The hippocampus and prefrontal cortex were dissected from mice subjected to chronic restraint stress or non-stressed mice (control) 1, 4 and 24 hr after stress or three hr after the last behavioral test, and homogenized in lysis buffer containing 20 mM Tris-HCl, pH 7.4, 150 mM NaCl, 1 mM EDTA, 1 mM EGTA, 1% Triton-X-100, 10 μg/ml leupeptin, 10 μg/ml aprotinin, 5 μg/ml pepstatin, 1 mM phenylmethanesulfonyl fluoride, 1 mM sodium vanadate, 50 mM sodium fluoride, and 100 nM okadaic acid as previously described (Cheng et al., 2016). Blood samples were quickly collected at the time of sacrifice, centrifuged to obtain the plasma, and stored at −80°C until use.

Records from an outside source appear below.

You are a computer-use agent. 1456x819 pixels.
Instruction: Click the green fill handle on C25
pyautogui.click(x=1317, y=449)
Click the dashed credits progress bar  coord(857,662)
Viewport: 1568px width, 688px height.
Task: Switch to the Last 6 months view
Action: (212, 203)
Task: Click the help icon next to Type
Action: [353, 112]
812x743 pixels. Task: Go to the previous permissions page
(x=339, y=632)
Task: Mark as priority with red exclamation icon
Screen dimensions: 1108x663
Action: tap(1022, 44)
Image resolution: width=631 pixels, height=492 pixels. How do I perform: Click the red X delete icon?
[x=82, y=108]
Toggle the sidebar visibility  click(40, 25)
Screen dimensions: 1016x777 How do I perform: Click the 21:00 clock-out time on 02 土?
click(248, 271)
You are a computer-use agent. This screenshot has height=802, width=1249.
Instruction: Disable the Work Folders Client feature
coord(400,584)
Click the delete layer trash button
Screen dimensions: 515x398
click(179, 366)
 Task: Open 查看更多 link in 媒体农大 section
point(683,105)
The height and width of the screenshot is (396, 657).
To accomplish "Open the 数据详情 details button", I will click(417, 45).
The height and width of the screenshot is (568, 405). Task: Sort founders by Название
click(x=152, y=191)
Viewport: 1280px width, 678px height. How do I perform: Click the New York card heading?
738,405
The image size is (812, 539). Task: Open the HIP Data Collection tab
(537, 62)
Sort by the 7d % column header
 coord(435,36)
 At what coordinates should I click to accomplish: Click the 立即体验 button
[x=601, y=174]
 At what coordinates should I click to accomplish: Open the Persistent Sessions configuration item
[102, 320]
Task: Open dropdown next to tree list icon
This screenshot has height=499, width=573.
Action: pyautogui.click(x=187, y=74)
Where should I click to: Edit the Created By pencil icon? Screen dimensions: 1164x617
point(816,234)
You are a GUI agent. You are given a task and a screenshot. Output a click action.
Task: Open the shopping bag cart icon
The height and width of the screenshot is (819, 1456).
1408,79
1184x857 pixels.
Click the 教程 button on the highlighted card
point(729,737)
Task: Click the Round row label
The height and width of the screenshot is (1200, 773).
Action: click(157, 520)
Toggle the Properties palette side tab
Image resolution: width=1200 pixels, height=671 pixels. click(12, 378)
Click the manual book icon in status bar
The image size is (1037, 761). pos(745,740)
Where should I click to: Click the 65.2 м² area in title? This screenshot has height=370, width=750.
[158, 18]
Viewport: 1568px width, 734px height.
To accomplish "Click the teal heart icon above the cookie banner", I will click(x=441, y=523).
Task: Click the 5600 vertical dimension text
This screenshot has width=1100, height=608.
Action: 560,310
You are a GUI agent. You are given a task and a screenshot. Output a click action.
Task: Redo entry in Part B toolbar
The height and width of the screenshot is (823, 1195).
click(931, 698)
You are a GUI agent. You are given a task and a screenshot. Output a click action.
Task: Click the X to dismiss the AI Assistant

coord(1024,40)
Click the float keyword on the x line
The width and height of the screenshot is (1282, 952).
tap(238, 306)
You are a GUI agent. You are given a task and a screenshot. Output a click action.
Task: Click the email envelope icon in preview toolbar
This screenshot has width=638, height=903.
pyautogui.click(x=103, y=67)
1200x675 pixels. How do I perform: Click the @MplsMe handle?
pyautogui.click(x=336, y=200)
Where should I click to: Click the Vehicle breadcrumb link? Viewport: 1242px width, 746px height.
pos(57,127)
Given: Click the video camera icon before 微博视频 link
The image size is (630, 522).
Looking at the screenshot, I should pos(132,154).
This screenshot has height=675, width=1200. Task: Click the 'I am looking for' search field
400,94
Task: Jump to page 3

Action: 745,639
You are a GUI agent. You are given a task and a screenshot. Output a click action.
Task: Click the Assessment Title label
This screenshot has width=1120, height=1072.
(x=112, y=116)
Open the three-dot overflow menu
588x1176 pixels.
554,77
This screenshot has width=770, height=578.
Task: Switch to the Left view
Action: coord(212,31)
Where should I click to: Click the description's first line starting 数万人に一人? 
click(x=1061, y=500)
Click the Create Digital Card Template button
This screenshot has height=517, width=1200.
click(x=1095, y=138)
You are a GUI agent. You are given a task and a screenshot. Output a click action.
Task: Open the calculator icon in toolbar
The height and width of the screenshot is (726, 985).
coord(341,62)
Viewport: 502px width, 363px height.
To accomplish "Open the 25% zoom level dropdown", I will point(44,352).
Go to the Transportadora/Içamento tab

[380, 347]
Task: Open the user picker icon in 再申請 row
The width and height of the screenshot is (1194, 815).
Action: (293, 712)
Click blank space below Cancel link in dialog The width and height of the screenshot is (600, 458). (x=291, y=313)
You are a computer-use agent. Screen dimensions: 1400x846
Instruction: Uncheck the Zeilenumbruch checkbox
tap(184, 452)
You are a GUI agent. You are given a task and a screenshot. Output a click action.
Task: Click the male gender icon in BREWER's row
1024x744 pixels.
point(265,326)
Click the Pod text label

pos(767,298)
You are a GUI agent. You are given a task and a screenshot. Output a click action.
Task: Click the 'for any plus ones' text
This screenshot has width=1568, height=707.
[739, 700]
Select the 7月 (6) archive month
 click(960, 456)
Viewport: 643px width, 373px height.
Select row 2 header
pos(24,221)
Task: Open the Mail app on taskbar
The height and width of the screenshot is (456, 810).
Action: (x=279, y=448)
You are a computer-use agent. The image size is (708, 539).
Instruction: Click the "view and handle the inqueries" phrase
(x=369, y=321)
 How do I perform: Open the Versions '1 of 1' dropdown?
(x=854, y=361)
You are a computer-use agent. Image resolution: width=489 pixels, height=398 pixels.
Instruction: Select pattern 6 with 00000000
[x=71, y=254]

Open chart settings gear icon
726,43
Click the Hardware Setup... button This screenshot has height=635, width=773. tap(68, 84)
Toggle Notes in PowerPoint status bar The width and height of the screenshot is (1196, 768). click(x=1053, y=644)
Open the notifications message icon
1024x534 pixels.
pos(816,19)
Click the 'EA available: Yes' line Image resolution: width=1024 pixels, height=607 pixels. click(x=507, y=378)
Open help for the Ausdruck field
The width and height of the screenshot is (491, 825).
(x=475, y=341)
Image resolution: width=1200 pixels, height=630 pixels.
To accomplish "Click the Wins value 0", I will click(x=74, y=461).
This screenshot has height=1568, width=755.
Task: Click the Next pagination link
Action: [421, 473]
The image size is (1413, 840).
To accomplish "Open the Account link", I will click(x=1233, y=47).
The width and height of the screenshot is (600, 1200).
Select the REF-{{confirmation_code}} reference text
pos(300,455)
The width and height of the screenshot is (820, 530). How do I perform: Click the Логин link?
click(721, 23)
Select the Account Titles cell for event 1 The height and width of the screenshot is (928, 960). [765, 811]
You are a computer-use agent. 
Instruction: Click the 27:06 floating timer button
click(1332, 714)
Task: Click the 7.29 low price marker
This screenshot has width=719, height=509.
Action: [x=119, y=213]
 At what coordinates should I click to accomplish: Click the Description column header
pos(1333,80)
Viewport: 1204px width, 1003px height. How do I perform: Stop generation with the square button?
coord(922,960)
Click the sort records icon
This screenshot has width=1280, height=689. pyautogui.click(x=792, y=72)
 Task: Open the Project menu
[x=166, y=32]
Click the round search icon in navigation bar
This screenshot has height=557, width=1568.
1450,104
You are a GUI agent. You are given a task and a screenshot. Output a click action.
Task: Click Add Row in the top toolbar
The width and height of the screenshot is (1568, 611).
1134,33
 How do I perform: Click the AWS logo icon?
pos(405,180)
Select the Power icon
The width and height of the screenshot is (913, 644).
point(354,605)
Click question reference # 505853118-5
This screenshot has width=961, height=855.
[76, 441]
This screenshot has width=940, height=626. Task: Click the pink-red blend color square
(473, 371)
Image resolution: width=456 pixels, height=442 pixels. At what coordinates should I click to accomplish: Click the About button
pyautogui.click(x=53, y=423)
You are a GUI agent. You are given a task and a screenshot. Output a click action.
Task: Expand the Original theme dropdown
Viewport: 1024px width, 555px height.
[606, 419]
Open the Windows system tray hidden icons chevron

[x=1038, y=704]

The cytokines TNFα, IL-6, IL-17 and IFN-β were measured by enzyme-linked immunosorbent assay (ELISA; eBioscience or Biolegend) using 150 μg protein according to the manufacturer’s instructions. Briefly, the cytokine-specific capture antibody was immobilized onto an ELISA plate to capture the targeted cytokine, which is then detected by a cytokine-specific biotinylated antibody. The cytokine is quantified using a colorimetric reaction based on activity of avidin-horseradish peroxidase bound to the biotinylated detection antibody. Cytokine concentrations were determined with a microplate reader (SpectraMax M3).